Christopher Dilmer, 44, a steamfitter who works at the World Trade Center site, said he had trouble figuring out what the hubbub was all about.
“I don’t know what they are protesting,” Dilmer said, adding that everyone seemed to want something different. Dilmer said he spoke to one 21-year-old protester “who said he’d quit his job to come here. I said, ‘You have a job, and you quit it to protest joblessness?’ ”
Dilmer said he’s not disputing that the country’s “economy is in the tank,” but he thinks most of the young protesters could find work if they put their mind to it. “If you want a job, you can find a job,” said Dilmer, who said he had traveled to Detroit and Denver to get work. “It might not be the job you want. I did what I had to do.”
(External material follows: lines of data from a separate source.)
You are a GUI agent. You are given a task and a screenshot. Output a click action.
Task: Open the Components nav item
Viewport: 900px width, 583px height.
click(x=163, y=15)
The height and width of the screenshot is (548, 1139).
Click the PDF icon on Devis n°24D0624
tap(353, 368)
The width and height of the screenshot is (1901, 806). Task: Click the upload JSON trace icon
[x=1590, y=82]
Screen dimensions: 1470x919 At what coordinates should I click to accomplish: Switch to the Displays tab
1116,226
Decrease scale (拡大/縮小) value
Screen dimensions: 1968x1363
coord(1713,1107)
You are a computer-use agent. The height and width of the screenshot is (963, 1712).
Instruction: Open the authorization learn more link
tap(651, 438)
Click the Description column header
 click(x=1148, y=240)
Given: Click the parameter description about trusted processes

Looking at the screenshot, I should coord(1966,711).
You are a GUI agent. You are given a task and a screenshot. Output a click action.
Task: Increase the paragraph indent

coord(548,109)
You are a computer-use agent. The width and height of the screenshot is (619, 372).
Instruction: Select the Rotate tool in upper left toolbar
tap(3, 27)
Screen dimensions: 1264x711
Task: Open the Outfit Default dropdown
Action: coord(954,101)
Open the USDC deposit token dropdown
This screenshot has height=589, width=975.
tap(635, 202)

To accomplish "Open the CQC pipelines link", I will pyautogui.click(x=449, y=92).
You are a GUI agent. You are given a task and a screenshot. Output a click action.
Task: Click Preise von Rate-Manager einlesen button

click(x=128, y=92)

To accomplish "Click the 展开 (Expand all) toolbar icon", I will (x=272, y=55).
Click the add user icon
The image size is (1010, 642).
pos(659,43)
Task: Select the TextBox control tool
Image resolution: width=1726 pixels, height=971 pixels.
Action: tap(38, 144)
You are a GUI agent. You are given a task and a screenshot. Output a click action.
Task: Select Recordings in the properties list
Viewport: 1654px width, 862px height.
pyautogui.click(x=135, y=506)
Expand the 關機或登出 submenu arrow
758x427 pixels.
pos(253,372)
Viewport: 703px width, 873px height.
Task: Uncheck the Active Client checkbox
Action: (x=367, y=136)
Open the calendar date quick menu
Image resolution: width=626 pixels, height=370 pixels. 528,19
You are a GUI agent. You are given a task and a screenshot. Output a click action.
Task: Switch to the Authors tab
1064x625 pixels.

The New York protests started after an anti-consumerism online publication, Adbusters, issued a call for people to occupy Wall Street to protest corporate greed. The hacker group Anonymous promoted it on its Twitter feed, and people began showing up nearly three weeks ago.
The protests had largely gone unnoticed outside New York City until New York police officers pepper-sprayed a couple of participants last week and arrested more than 700 protesters marching across the Brooklyn Bridge on Saturday. Officers and protesters differ on what happened.
But the scene was calm Monday morning as hundreds of protesters shook off the autumn chill, slipped out of their sleeping bags and gathered around a makeshift kitchen, where they snacked on donated food. Nearby, someone had set up a board for people to write suggestions for what the movement’s goal should be.
They included calls to “demand jobs for all,” to “talk about imperialism,” to “talk about campaign finance reform” and to “give out chalk to everyone to write slogans on all walls as we march.”